El Diablo Bailarín[1]
Mira, que hoy es pecado! ¡Aparece el diablo! ¡Es una cosa exagerada!
Leyenda abrucesa
Una de las leyendas más antiguas que tiene la ciudad
de Ibagué sobre el “Diablo” lo podemos encontrar en los años cuarenta en el
bailadero de Miramar; pues fue el escenario de un rumor que haría que cualquier
persona lo pensara dos veces antes de volver al lugar.
A las afueras de la ciudad -en la entonces llamada
Villa de San Bonifacio del valle de la Lanzas[2]-
más allá del llano de los Álvarez por la carretera central que conecta con
Boquerón, existió un bailadero donde las personas solían reunirse a disfrutar
de la vida nocturna, pues era el lugar favorito para la diversión que se
prolongaba hasta alta horas de la noche.
Se trataba de un sitio de lo más pintoresco que no
solo reunía la discoteca, sino además, una piscina natural donde las personas solían
bañarse hasta la madrugada.
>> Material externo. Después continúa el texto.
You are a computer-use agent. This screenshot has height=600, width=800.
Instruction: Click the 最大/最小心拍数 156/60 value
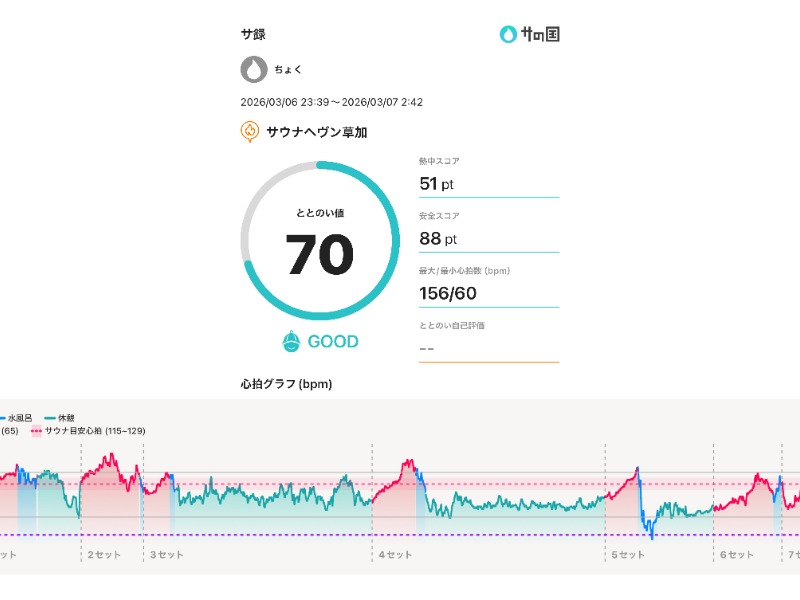(x=448, y=294)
El lugar era un centro turístico muy popular, hasta
que surgió un rumor sobre la aparición de Satanás, un chisme que se cree que
fue difundido de boca en boca por un ama de casa cansada de las travesuras e
infidelidades de su marido, y que provoco el cierre temporal del bailadero
Con los años el bailadero cerro definitivamente, dando
paso al restaurante don Alfonso y el nombre de “Miramar” se perdió en los
anales de la historia, debido a la renovación que sufrió la ciudad y
el paso del progreso, sin embargo, este hecho se convirtió en una de las
leyendas urbanas más populares de la oralidad Ibaguereña.